「部下の目を見れば、隠し事をしているかわかる」
しかし、三菱UFJ銀行では不正を防ぐ制度が機能していなかった。管理手続きの不備が考えられる。過去、三菱UFJ銀行では、貸金庫業務で不正がなかったという。組織全体でスペアキー悪用による、不正リスクの認識は不足していたのかもしれない。貸金庫の開閉記録などのルールは確立されておらず、業務運営体制は不十分だった。
また、牽制・モニタリングの体制も不十分だった。練馬支店では、営業課の経験が長かった元行員の主導で業務分担が固定化していたようだ。貸金庫の業務は、問題を起こした元行員任せになっていたのだろう。
銀行全体としてのモニタリング体制も十分ではなかった。銀行の子会社が予備鍵の管理状況を点検することになっていたが、具体的な方法は確立されていなかった。また、組織全体で「貸金庫に絡む不正のリスクは低い」との思い込みの影響も大きかっただろう。こうして4年半もの間、窃盗は放置された。
その他にも、行員の身上調査を定期的に行っていたかなど、潜在的なリスクを把握する取り組みを徹底したか否か、検証されるべき点は多いだろう。銀行OBによると、「部下の目を見れば、隠し事をしているかわかることは多い」と話していた。
超低金利で貸金庫を利用する人が増えたか
1990年初めのバブル崩壊後、複数の銀行が合併することで三菱UFJ銀行は国内最大手の地位を手に入れた。複数の銀行が合併した結果、組織の隅々にまでコンプライアンスを徹底することが難しかったのかもしれない。
銀行ビジネス根幹には、人々の信用がある。強盗、紛失などから資産を守るために、わたしたちは銀行にお金を預ければ安心と考える。信用を支えに銀行は預金を集める。資金需要者の信用力を審査して融資などを行い銀行業務が成立する。それは、資本主義経済の成長を支える重要なファクターだ。

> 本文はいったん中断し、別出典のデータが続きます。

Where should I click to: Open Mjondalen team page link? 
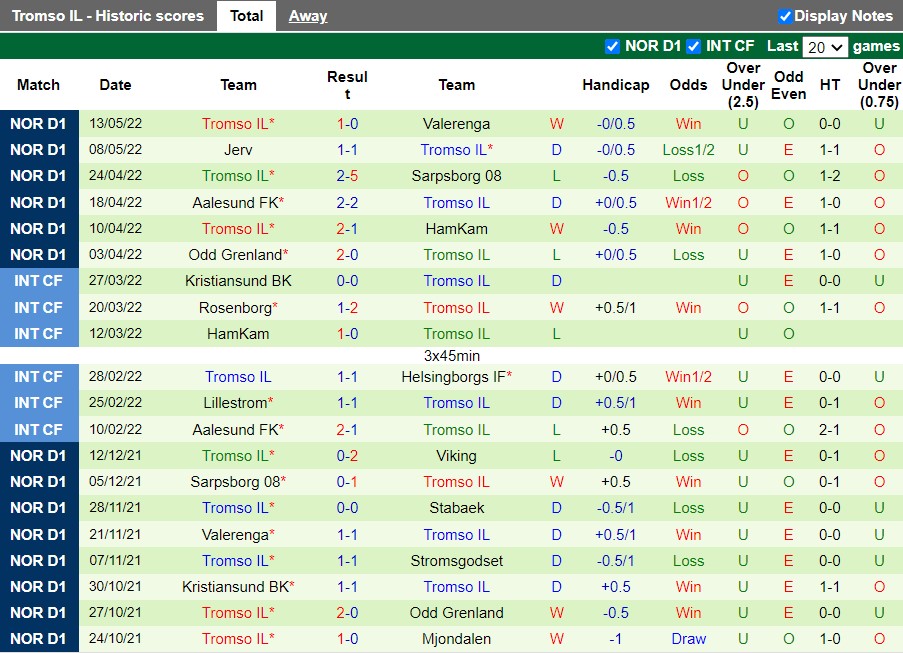456,639
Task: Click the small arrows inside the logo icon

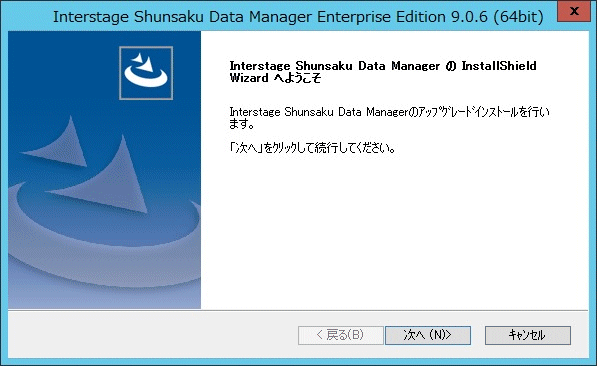Action: 144,62
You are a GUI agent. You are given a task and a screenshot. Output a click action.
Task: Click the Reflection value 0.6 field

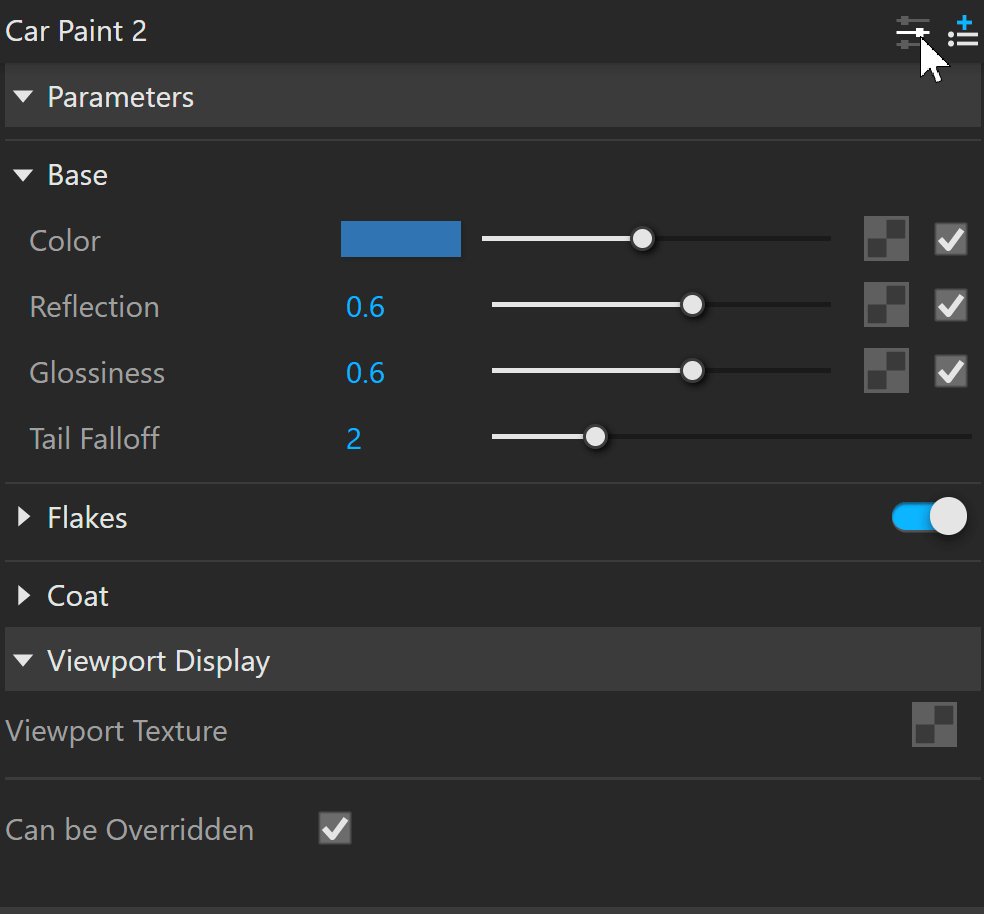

信用があるからこそ、わが国で貸金庫を利用する人は多い。2016年に日本銀行がマイナス金利を導入したことは、すでに低かった金利を一段と押し下げることになった。ATMで預け入れることのできる金額にも限度がある。金利が非常に低い状況下、貸金庫にお金を預けようとする人は増えたとの見方もある。